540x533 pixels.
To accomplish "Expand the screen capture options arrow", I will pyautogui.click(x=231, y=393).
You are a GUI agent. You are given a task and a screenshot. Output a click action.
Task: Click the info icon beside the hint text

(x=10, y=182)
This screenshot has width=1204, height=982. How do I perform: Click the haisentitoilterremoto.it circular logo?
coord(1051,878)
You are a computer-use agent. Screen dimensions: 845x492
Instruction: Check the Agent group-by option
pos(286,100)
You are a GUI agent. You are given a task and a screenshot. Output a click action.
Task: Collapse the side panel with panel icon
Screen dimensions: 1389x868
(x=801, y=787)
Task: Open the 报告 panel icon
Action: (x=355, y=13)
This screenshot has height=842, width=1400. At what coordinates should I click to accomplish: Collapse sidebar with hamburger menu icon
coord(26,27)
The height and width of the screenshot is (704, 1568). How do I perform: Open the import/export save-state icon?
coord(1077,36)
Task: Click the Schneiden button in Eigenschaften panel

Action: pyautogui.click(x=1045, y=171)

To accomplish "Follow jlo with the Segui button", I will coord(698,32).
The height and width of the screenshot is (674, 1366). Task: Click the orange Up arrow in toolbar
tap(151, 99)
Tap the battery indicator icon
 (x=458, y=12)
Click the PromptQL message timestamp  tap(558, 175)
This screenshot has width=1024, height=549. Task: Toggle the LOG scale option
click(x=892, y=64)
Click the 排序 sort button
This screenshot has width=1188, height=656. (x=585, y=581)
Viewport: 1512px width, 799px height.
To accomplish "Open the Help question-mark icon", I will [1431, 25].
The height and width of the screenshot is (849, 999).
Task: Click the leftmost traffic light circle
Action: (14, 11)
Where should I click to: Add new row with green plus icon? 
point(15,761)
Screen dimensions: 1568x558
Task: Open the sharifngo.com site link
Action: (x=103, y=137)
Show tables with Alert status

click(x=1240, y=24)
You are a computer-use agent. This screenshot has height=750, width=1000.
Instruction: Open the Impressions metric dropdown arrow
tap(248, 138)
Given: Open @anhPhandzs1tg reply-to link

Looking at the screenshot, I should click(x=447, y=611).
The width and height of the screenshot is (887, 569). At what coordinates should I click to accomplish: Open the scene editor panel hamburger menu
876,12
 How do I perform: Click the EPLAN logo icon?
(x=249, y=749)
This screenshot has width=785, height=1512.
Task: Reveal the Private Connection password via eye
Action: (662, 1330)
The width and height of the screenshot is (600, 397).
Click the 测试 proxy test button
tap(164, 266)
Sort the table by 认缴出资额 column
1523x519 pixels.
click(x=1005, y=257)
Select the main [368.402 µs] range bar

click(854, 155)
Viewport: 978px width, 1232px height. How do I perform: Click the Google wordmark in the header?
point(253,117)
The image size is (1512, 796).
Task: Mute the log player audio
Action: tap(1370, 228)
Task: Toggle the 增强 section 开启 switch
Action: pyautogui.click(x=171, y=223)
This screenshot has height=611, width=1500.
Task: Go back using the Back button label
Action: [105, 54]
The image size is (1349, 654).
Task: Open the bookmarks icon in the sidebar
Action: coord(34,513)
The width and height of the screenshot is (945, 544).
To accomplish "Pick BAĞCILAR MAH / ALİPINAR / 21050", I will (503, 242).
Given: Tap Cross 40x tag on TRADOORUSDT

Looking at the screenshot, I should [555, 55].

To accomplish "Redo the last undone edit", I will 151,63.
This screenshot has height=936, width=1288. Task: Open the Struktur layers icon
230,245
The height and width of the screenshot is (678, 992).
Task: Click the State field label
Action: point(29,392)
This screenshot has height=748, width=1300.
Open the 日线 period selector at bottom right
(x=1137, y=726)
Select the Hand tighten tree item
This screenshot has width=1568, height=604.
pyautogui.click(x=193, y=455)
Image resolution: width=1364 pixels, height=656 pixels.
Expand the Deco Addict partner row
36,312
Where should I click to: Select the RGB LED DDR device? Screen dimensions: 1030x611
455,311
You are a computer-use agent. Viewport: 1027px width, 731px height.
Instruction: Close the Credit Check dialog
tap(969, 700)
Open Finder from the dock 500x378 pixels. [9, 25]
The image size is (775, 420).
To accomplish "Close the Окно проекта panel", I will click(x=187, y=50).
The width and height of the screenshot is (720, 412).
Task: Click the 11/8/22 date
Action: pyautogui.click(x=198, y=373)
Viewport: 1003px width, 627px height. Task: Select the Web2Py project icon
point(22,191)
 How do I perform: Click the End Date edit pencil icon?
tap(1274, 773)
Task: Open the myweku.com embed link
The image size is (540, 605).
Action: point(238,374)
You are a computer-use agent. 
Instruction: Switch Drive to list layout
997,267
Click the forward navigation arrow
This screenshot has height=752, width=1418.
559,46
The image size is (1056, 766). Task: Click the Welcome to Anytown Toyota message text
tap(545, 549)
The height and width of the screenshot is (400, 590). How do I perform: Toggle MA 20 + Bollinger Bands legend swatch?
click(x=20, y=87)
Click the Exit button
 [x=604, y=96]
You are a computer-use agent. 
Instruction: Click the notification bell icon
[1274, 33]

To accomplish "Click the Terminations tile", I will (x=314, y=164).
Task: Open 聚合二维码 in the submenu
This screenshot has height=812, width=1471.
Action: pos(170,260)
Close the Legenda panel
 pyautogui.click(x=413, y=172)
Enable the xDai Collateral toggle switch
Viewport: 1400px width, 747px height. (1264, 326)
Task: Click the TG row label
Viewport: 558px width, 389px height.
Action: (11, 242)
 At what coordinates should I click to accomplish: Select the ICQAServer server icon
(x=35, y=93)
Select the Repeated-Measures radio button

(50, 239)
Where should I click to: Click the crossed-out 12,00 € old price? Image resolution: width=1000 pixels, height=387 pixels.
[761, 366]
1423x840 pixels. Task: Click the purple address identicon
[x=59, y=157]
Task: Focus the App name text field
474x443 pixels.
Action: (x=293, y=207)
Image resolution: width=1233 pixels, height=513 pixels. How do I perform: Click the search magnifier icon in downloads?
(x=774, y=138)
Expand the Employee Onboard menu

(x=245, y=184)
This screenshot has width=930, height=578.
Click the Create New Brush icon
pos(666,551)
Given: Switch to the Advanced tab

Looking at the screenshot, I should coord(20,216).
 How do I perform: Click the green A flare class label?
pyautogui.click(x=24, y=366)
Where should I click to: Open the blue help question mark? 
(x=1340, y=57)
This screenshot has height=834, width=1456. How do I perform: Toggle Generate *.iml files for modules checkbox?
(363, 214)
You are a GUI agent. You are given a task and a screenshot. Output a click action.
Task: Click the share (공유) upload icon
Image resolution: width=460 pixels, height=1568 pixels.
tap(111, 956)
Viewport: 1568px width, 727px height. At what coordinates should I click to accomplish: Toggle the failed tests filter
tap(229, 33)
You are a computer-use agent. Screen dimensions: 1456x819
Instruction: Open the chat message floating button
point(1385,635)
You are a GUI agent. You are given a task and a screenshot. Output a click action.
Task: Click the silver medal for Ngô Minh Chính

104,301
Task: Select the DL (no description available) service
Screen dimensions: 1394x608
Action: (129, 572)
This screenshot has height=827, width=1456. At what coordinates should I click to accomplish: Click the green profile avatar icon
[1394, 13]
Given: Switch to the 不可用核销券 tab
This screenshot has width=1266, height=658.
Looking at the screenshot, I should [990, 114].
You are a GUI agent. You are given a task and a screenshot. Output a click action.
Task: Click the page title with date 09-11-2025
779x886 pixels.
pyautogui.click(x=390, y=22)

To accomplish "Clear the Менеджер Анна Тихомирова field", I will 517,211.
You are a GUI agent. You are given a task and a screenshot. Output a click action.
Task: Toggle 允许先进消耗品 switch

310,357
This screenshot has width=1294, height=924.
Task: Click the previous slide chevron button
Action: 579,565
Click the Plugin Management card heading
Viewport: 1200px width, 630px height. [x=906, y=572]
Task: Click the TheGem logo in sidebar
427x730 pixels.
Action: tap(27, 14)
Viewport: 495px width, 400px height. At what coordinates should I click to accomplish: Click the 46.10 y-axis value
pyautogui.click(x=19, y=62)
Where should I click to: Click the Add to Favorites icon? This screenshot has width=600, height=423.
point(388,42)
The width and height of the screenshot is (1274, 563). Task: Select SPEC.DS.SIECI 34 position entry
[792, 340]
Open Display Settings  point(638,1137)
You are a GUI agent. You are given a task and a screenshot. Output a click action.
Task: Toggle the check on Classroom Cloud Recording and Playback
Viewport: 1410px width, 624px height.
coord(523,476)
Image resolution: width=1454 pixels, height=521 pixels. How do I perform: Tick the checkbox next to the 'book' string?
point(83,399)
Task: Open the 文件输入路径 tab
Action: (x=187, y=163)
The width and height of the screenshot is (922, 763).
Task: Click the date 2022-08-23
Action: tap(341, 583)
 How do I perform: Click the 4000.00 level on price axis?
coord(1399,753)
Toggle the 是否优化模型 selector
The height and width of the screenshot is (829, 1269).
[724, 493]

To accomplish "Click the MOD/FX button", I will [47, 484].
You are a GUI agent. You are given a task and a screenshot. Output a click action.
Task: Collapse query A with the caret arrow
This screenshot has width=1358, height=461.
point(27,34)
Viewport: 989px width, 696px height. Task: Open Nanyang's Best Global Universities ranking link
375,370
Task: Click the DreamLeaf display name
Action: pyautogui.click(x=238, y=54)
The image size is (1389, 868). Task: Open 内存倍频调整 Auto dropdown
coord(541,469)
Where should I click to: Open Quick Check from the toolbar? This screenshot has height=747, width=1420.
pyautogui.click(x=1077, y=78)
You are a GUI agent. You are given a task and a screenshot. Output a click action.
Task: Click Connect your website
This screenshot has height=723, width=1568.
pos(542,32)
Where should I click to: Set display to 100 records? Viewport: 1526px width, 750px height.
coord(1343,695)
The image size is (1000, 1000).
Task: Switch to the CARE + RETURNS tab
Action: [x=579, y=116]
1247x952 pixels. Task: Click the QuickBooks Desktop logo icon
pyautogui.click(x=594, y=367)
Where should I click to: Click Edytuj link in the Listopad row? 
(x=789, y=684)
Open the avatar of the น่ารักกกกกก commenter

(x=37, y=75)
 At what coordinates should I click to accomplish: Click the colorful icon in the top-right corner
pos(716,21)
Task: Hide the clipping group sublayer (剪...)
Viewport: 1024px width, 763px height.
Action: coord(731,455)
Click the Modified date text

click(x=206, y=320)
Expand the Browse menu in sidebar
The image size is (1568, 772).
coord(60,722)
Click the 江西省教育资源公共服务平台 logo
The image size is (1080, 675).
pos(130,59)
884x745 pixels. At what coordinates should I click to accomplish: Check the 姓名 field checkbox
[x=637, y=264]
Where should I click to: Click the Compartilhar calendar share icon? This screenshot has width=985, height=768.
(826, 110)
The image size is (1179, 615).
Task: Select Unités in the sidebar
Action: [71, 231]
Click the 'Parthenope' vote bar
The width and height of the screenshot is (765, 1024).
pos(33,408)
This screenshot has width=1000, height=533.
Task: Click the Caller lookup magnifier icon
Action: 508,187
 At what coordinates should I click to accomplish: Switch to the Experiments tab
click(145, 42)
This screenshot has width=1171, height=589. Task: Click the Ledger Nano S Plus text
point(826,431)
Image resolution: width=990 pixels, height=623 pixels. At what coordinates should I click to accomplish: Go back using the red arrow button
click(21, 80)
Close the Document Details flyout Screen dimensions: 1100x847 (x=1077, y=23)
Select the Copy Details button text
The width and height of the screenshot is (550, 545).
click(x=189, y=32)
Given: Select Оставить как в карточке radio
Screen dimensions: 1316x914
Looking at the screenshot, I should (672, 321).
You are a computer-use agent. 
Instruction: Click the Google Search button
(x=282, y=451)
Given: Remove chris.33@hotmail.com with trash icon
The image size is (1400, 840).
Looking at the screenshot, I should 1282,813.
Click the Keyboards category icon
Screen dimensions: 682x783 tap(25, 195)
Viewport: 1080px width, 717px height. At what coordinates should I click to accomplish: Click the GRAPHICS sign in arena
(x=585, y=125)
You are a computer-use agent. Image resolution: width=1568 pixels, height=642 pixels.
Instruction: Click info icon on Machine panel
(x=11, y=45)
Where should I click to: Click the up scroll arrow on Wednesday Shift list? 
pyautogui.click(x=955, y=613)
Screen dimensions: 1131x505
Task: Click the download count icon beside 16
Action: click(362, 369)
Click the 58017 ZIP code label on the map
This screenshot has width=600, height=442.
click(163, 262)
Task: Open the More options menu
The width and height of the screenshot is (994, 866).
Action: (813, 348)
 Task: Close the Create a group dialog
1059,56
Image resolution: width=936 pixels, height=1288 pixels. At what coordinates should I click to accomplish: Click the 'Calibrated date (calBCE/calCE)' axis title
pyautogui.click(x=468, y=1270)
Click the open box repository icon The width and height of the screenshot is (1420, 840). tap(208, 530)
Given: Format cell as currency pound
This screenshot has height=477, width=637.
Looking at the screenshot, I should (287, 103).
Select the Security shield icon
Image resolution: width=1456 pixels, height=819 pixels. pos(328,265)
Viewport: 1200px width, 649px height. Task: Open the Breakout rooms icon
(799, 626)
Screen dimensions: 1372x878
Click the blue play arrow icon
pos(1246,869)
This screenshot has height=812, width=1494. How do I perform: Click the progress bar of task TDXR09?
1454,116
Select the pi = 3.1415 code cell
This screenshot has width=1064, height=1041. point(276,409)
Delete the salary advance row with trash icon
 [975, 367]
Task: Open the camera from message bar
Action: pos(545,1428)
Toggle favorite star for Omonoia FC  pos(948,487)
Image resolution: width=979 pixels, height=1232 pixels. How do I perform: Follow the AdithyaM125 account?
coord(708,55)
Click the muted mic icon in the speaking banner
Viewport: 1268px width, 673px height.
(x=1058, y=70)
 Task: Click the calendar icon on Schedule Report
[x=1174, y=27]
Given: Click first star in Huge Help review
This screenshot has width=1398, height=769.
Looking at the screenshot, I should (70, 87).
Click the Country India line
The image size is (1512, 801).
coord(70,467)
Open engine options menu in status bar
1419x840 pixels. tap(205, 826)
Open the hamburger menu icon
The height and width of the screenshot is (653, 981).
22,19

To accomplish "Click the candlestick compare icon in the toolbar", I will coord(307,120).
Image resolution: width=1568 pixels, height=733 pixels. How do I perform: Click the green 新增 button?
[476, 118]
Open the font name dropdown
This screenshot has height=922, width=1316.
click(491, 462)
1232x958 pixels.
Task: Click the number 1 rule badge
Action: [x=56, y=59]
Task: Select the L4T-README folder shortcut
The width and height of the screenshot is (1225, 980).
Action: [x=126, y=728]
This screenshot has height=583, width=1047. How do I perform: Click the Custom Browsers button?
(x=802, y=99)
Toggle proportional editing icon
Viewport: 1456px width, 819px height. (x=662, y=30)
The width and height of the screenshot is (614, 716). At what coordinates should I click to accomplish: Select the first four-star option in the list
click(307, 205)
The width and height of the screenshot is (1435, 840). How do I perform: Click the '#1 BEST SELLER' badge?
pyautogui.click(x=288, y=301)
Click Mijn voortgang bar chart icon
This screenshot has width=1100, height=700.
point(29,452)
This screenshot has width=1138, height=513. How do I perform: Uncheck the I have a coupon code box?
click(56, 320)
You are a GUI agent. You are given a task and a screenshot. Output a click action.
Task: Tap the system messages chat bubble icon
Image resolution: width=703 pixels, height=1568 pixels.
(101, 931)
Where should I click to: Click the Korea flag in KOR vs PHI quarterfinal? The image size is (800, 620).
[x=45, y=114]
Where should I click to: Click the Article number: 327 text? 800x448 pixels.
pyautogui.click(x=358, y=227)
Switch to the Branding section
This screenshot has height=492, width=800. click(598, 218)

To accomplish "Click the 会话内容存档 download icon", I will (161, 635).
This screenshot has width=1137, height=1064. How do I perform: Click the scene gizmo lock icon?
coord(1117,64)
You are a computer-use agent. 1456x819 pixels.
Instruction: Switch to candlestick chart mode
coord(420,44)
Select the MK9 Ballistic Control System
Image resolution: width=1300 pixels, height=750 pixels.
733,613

--

(Set task):
Collect every line of the records that contains the string "info".

(Reply to the task):
Task: Click the info icon beside the hint text
Instruction: Click info icon on Machine panel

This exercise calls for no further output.